Tuesday, September 1, 2009



Since when do honest Americans, as a society, organize to punish fellow Americans for exercising their freedom of speech?

Ridicule? Perhaps. Lambast? Of course.

Yet, today, there is a well-organized boycott occurring against a company whose CEO had the temerity to write an op-ed offering an alternative to nationalizing the health care of the United States and, since this countermands the agenda of the far Left, they are fuming.

Several weeks ago, John Mackey, the CEO of Whole Foods, wrote an op-ed for the Wall Street Journal offering alternatives to what is being labeled as "Obamacare." [See below for Mackey's alternatives.]

Since that time, ultra-left bloggers and the United Food and Commercial Workers (UFCW) have mounted a boycott of Whole Foods.

However, there is a counter movement emerging to wage a "buy-cott" to support Whole Foods.

If you support the Right to Free Speech, you are strongly encouraged to take a few minutes and spend a few dollars at your local Whole Foods. [Store Locator here]

This buy-cott is today, September 1st.

Regardless of whether you are a frequent shopper of Whole Foods products or not, spending some dollars in support of Free Speech is easy.

Here are excerpts from Mackey's Wall Street Journal op-ed:

"The problem with socialism is that eventually you run out of other people's money." —Margaret Thatcher

With a projected $1.8 trillion deficit for 2009, several trillions more in deficits projected over the next decade, and with both Medicare and Social Security entitlement spending about to ratchet up several notches over the next 15 years as Baby Boomers become eligible for both, we are rapidly running out of other people's money. These deficits are simply not sustainable. They are either going to result in unprecedented new taxes and inflation, or they will bankrupt us.

While we clearly need health-care reform, the last thing our country needs is a massive new health-care entitlement that will create hundreds of billions of dollars of new unfunded deficits and move us much closer to a government takeover of our health-care system. Instead, we should be trying to achieve reforms by moving in the opposite direction—toward less government control and more individual empowerment.

Here are eight reforms that would greatly lower the cost of health care for everyone:

  1. Remove the legal obstacles that slow the creation of high-deductible health insurance plans and health savings accounts (HSAs). The combination of high-deductible health insurance and HSAs is one solution that could solve many of our health-care problems. For example, Whole Foods Market pays 100% of the premiums for all our team members who work 30 hours or more per week (about 89% of all team members) for our high-deductible health-insurance plan. We also provide up to $1,800 per year in additional health-care dollars through deposits into employees' Personal Wellness Accounts to spend as they choose on their own health and wellness.

  2. Equalize the tax laws so that employer-provided health insurance and individually owned health insurance have the same tax benefits. Now employer health insurance benefits are fully tax deductible, but individual health
    insurance is not. This is unfair.

  3. Repeal all state laws which prevent insurance companies from competing across state lines. We should all have the legal right to purchase health insurance from any insurance company in any state and we should be able use that insurance wherever we live. Health insurance should be portable.

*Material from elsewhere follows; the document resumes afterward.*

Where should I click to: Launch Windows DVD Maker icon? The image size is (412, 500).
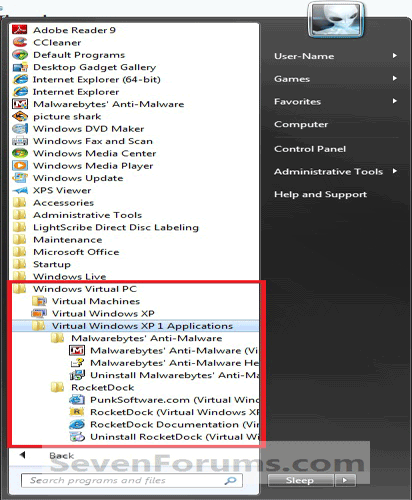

  4. Repeal government mandates regarding what insurance companies must cover. These mandates have increased the cost of health insurance by billions of dollars. What is insured and what is not insured should be determined by individual customer preferences and not through special-interest lobbying.

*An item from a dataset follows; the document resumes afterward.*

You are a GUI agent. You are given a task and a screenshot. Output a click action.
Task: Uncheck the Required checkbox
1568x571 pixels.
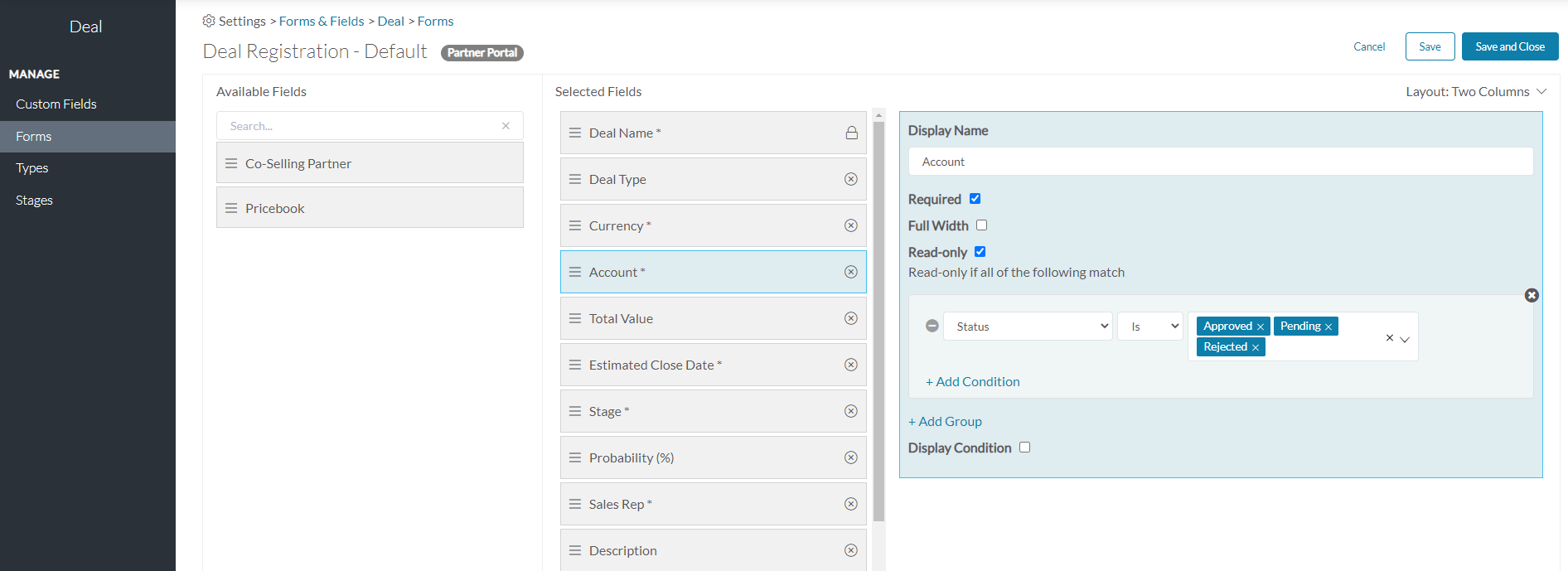[x=975, y=199]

  5. Enact tort reform to end the ruinous lawsuits that force doctors to pay insurance costs of hundreds of thousands of dollars per year. These costs are passed back to us through much higher prices for health care.

  6. Make costs transparent so that consumers understand what health-care treatments cost. How many people know the total cost of their last doctor's visit and how that total breaks down? What other goods or services do we buy without knowing how much they will cost us?

  7.  Enact Medicare reform. We need to face up to the actuarial fact that Medicare is heading towards bankruptcy and enact reforms that create greater patient empowerment, choice and responsibility.

  8. Finally, revise tax forms to make it easier for individuals to make a voluntary, tax-deductible donation to help the millions of people who have no insurance and aren't covered by Medicare, Medicaid or the State Children's Health Insurance Program.


[Disclaimer: This post is written from purely an American point of view. Dienekes is not a customer of Whole Foods, nor affiliated in any way.]